## WORK REQUEST
Every line from the one containing "Viewport: 205px width, 364px height." to the end of the records below must be copied exactly, and no pictures may be included.

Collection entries
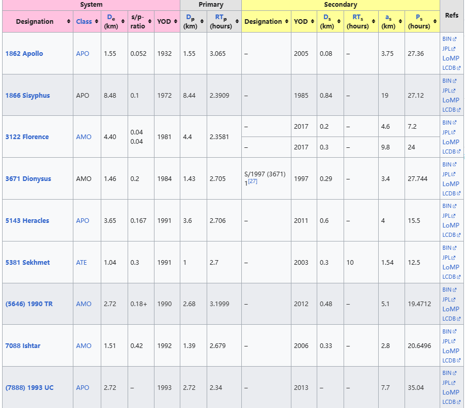Open the 3122 Florence article link
This screenshot has width=465, height=408.
click(27, 137)
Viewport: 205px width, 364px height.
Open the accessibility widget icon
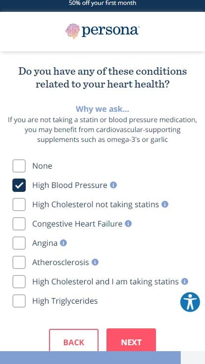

## YOUR RESPONSE
Viewport: 205px width, 364px height.
Open the accessibility widget icon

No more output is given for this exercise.